While the senior partner of mine years ago said that only two of the three can ever be achieved, the FAIRtax does it again and breaks the mold as it relates to our learned norms in business. The FAIRtax actually delivers all three, good, fast, and cheap, to businesses and does it with cost, time, and quality to spare.
CONCLUSION
What can each of us do?
We can write letters and make calls to our elected representatives demanding that if the government really wants to eliminate the burden of filing income tax returns, they should enact the FAIRtax and do away with tax returns altogether.
The great 18th century Irish statesman Edmund Burke made a statement that applies in many ways,
“Nobody made a greater mistake than he who did nothing because he could do only a little.”
If you want to prevent the IRS from being further weaponized to punish those of us who may object to the D.C. opinions and dictates of what is good for us, then help us PASS THE FAIRTAX!
The IRS will be gone and we will pay our taxes when we make purchases. WE and not D.C. Elites will decide how much federal tax we pay!
If you have friends who don’t know about the FAIRtax, send them to FAIRtax.org. Have them watch the white boards under “How It Works” and, if they agree, ask them to please join us.
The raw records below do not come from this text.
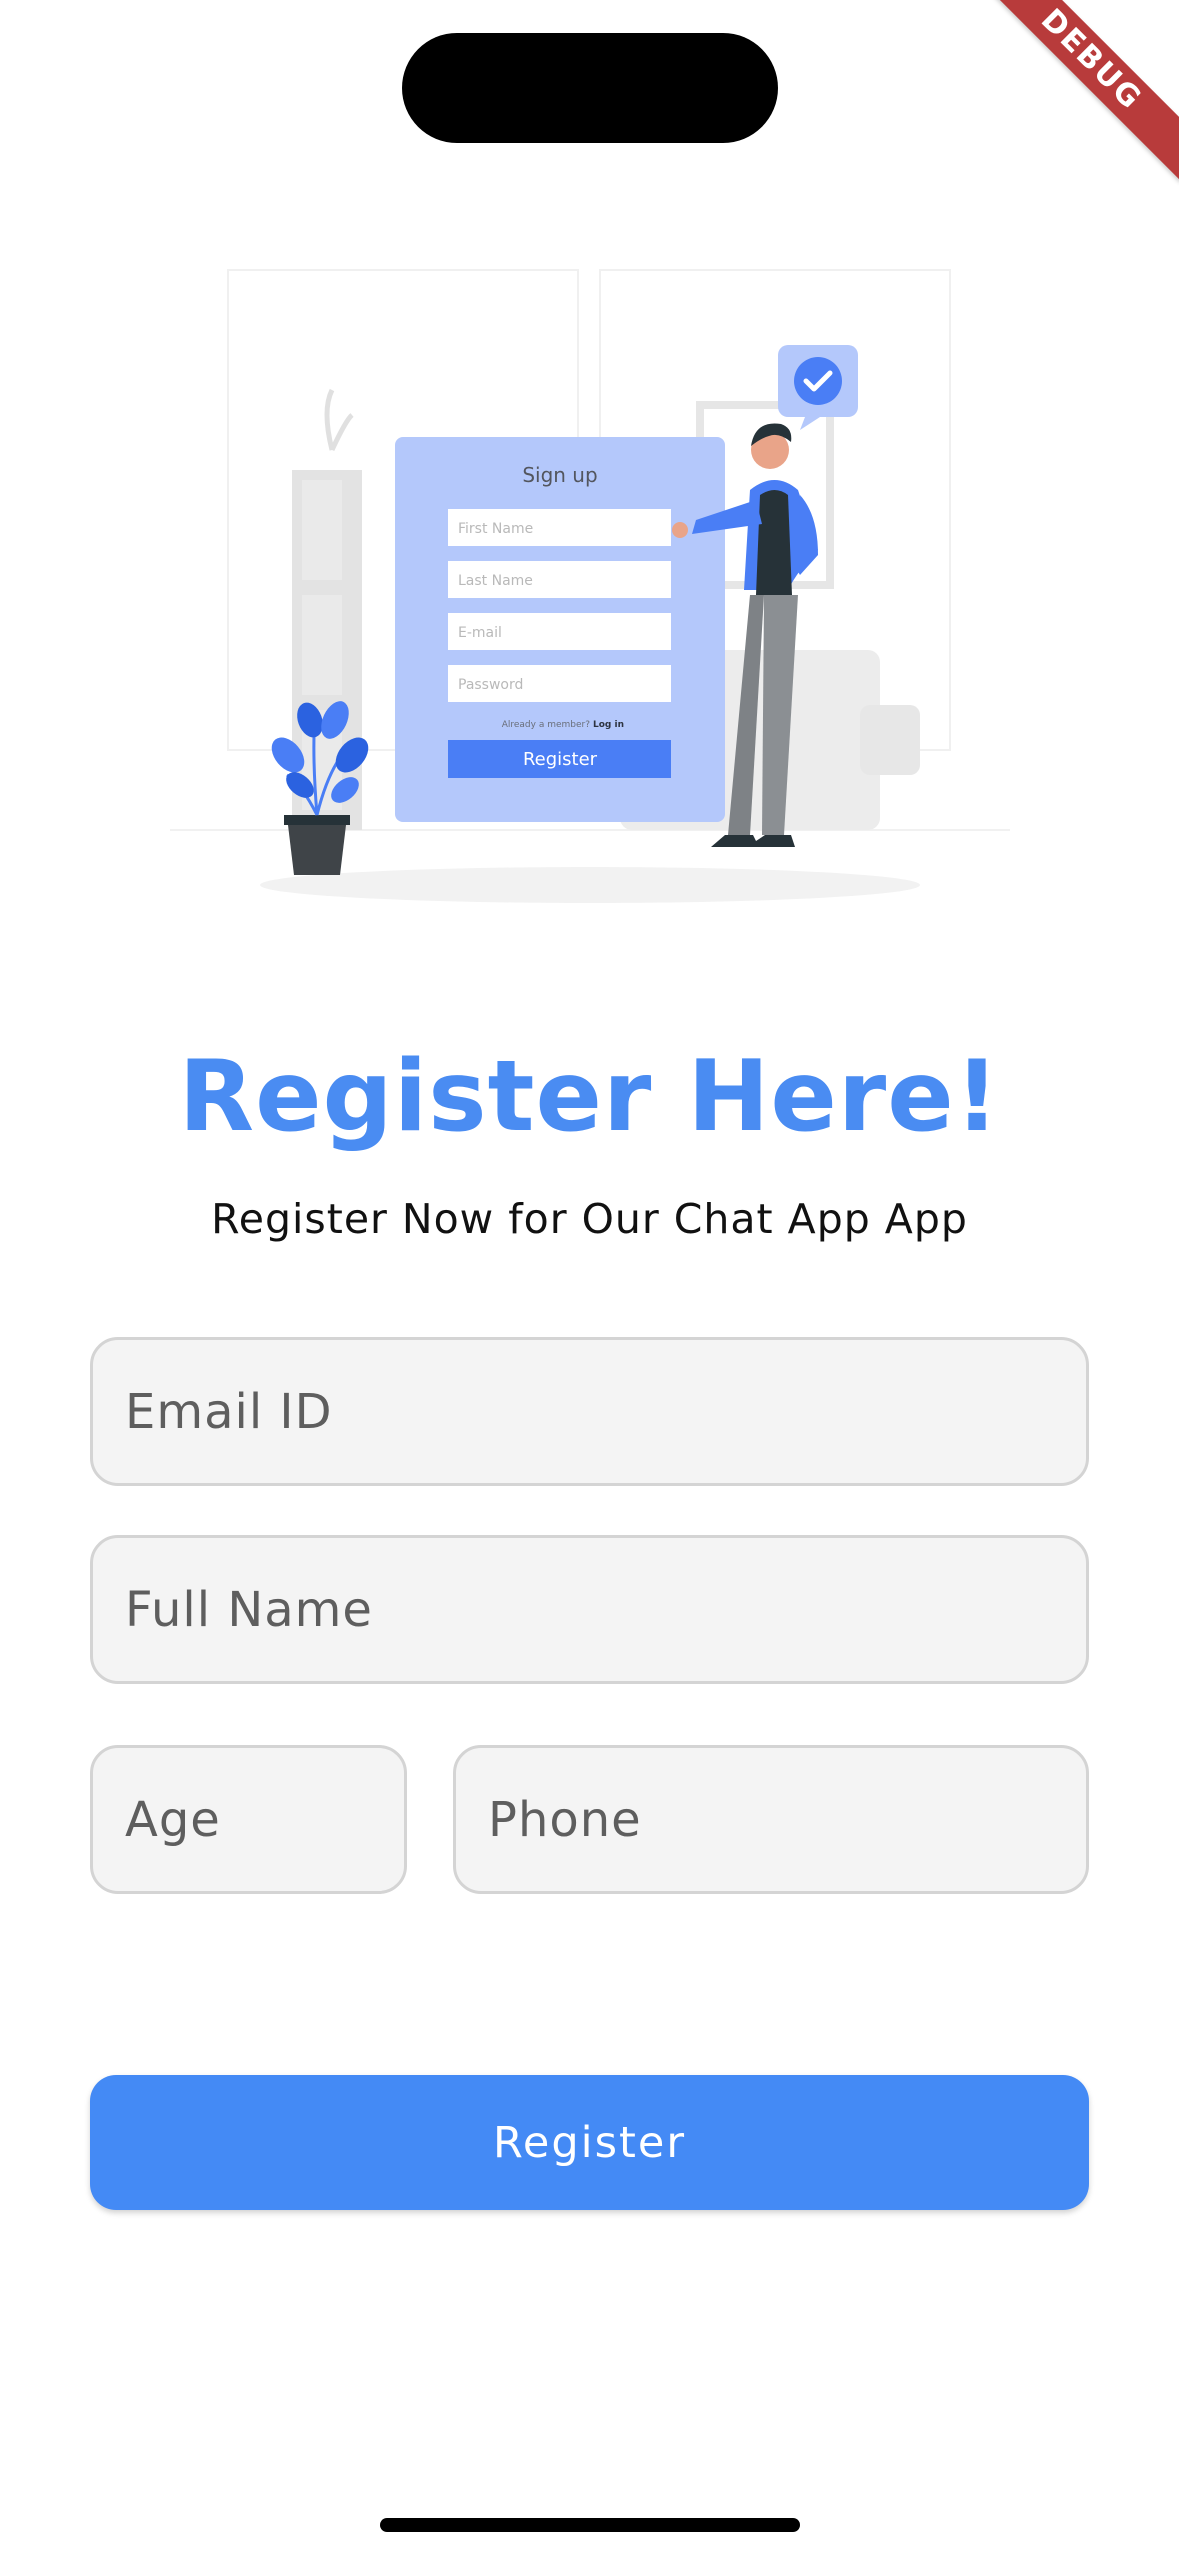 The width and height of the screenshot is (1179, 2556). I want to click on email-input, so click(590, 1412).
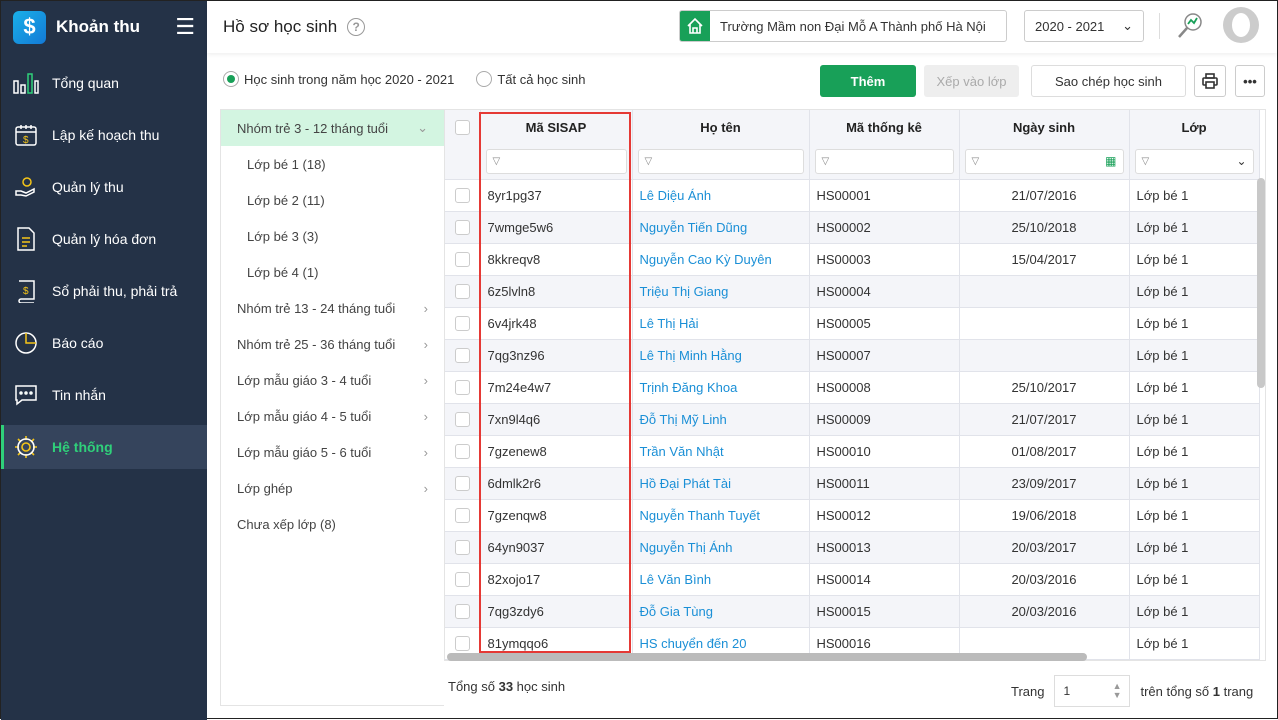  Describe the element at coordinates (332, 488) in the screenshot. I see `tree-group: Lớp ghép ›` at that location.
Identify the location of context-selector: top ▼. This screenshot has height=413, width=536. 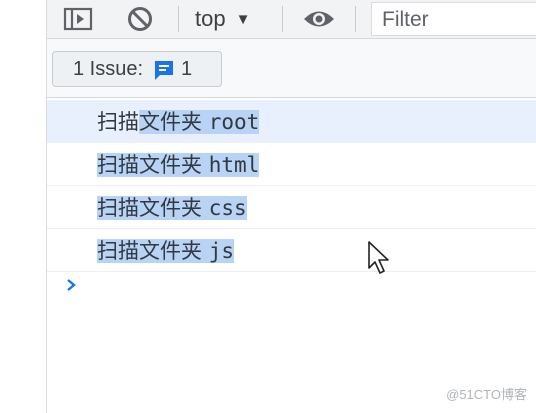
(222, 19).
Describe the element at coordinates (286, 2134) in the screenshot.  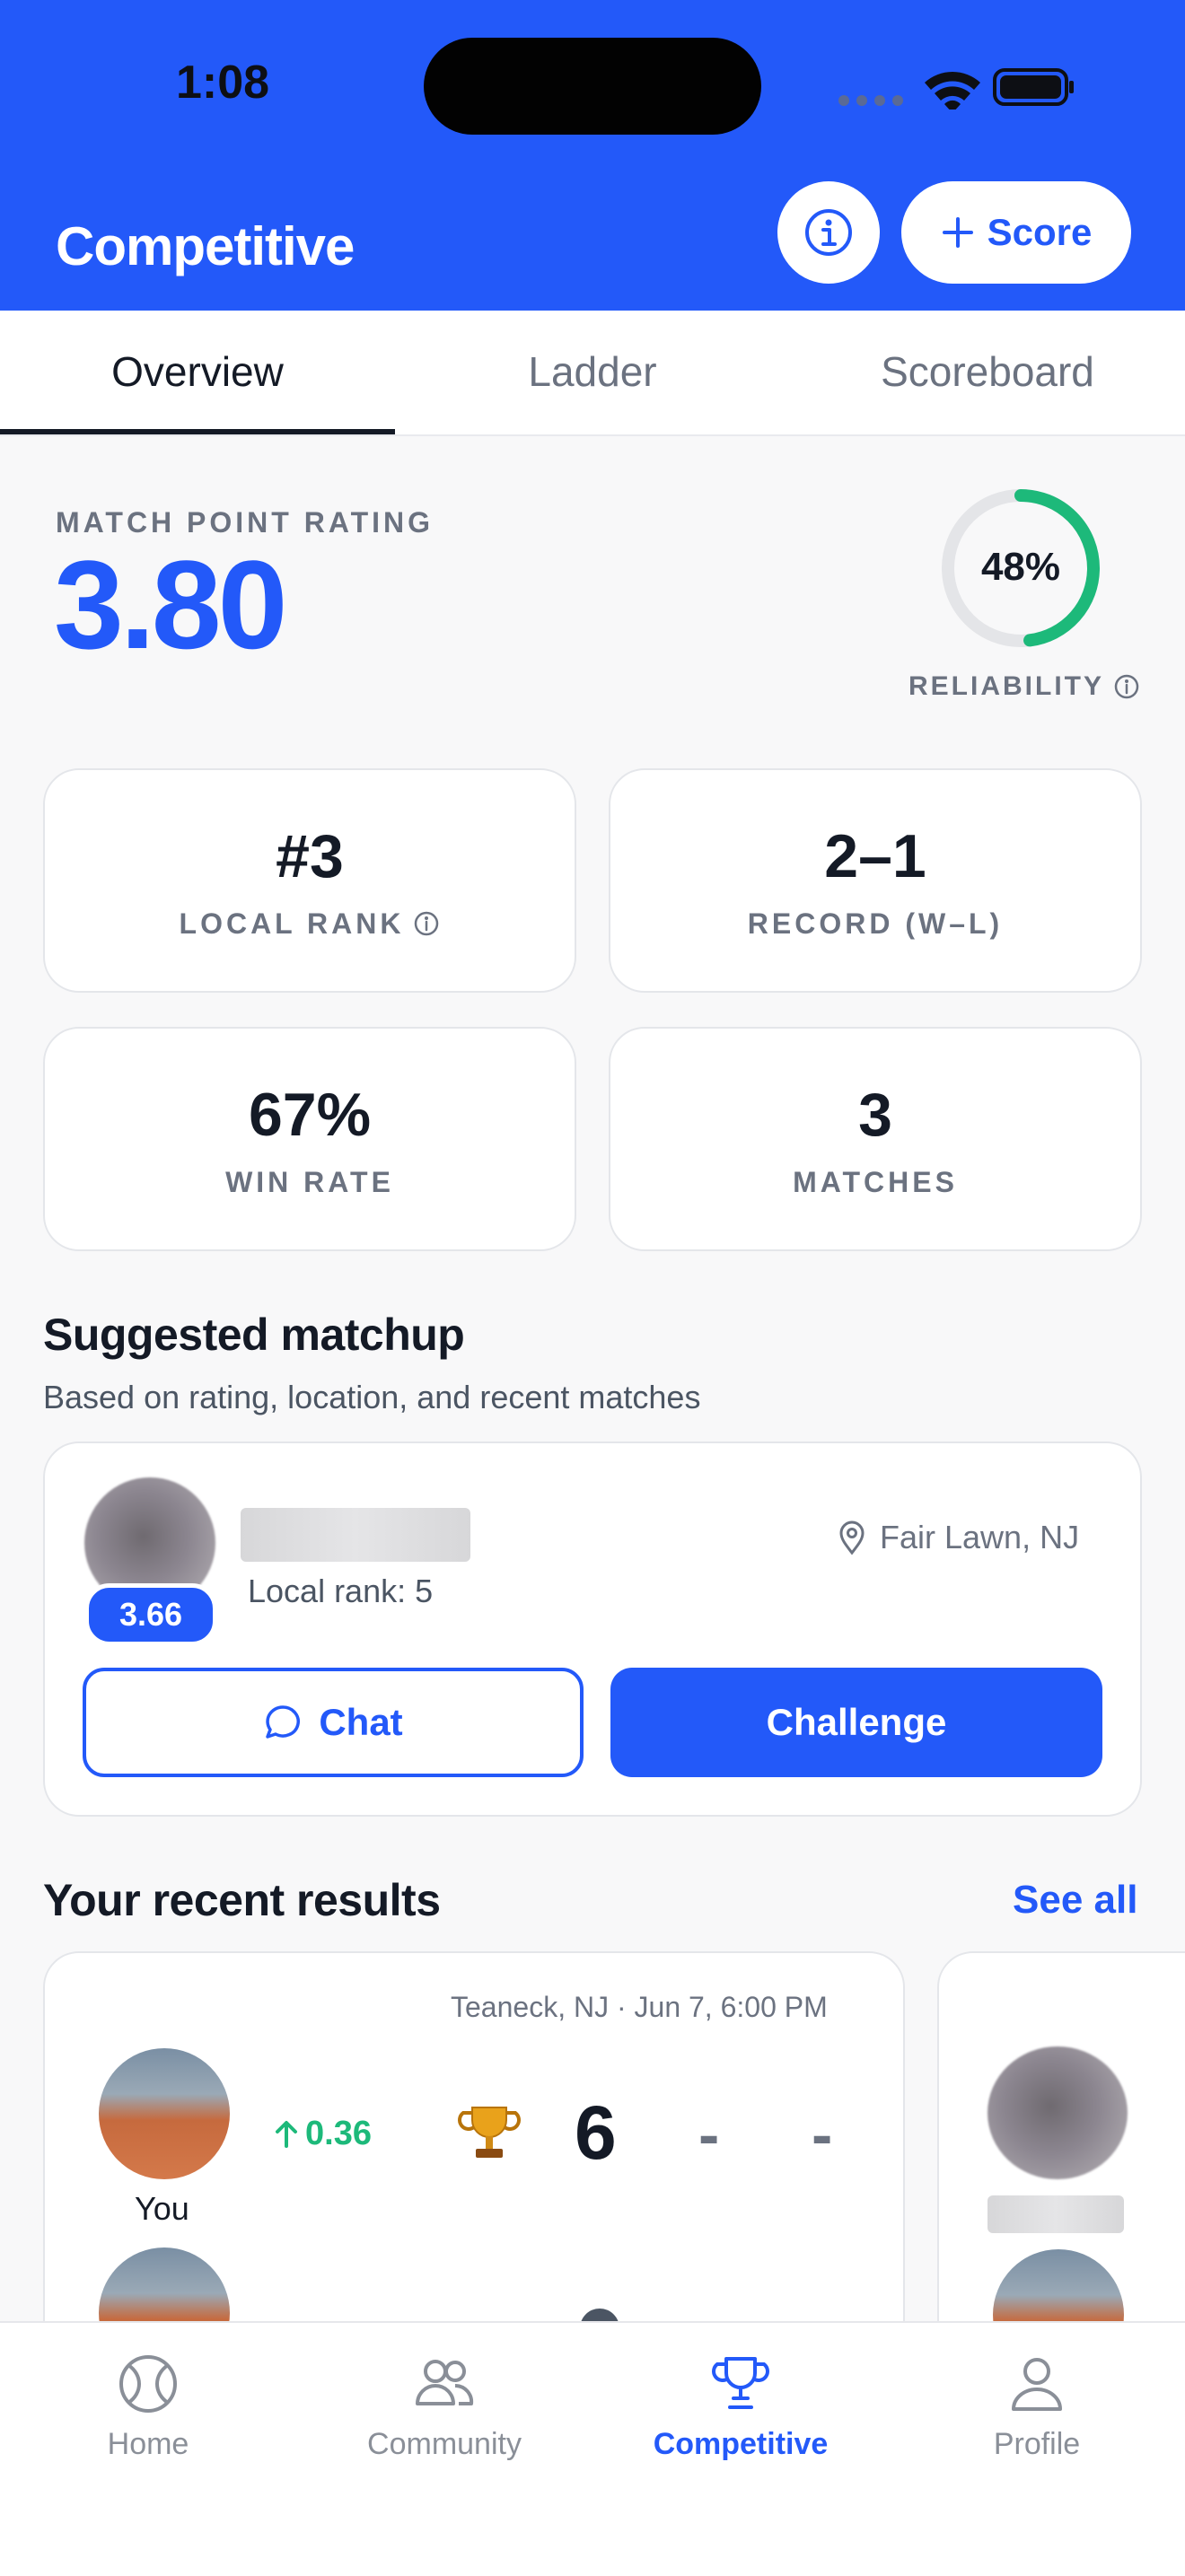
I see `arrow-up-icon` at that location.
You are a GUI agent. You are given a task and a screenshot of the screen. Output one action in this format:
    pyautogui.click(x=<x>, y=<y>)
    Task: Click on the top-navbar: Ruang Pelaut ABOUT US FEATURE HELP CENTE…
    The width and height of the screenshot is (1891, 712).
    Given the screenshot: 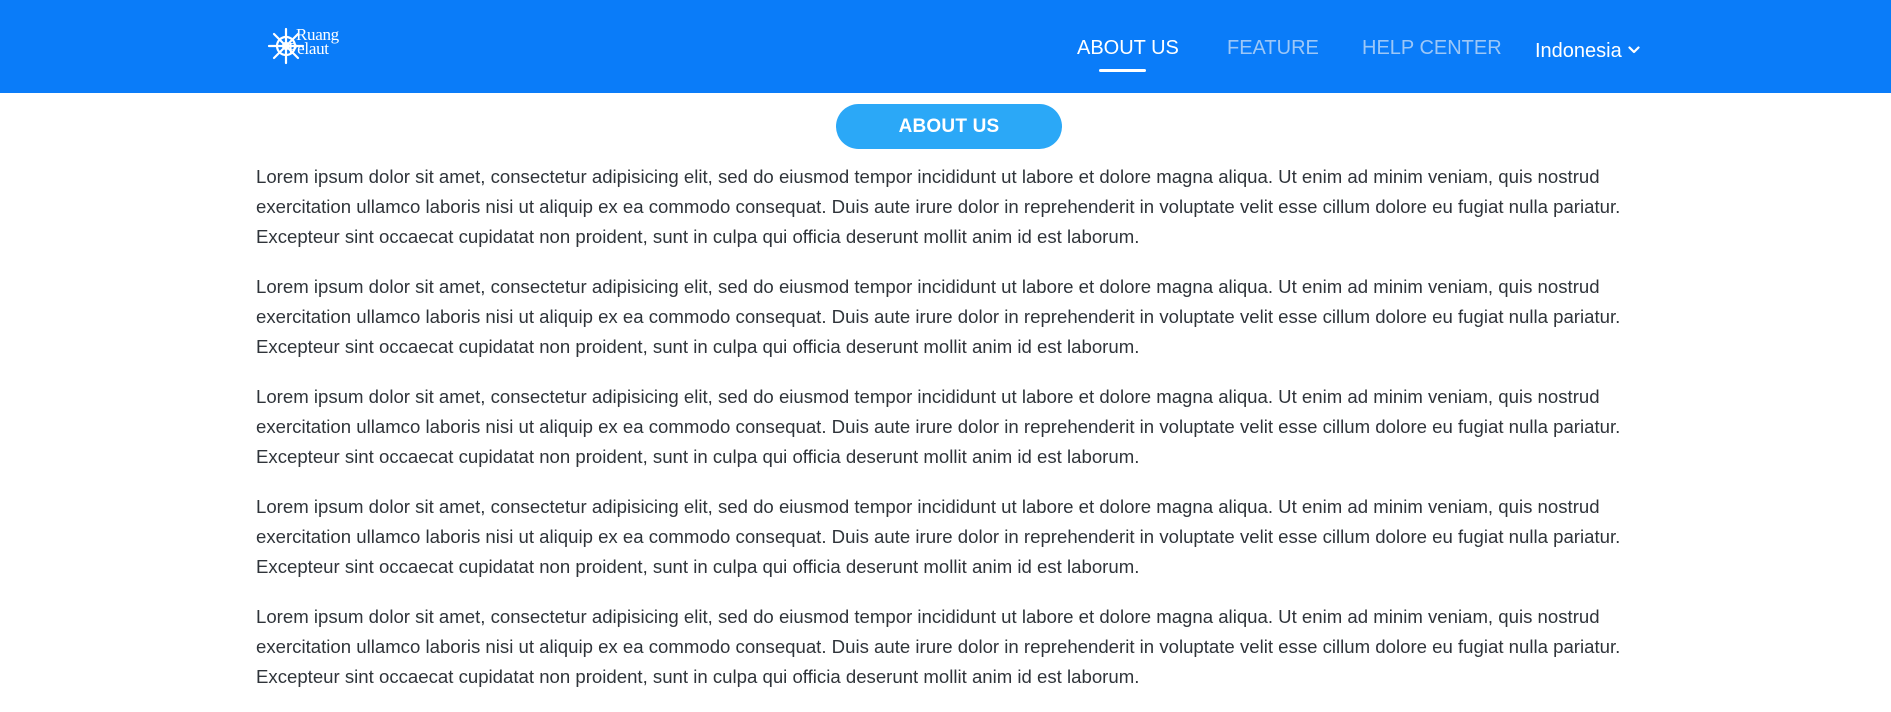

Then contact your Members of Congress and the President and demand that Congress pass -the FAIRtax—the only fair tax.
Remember, if we don't continue to tell the truth and demand a change, then this quote from George Orwell's 1984 may foretell our children's future:
“If you want a picture of the future, imagine a boot stamping on a human face—forever.”
Is it hopeless? When confronted with a seemingly impossible problem, remember the statement attributed to the author George Bernard Shaw who wrote, You see things; and you say “Why?” But I dream things that never were; and I say “Why not?”
Isn’t it time for us to ask, “Why not?”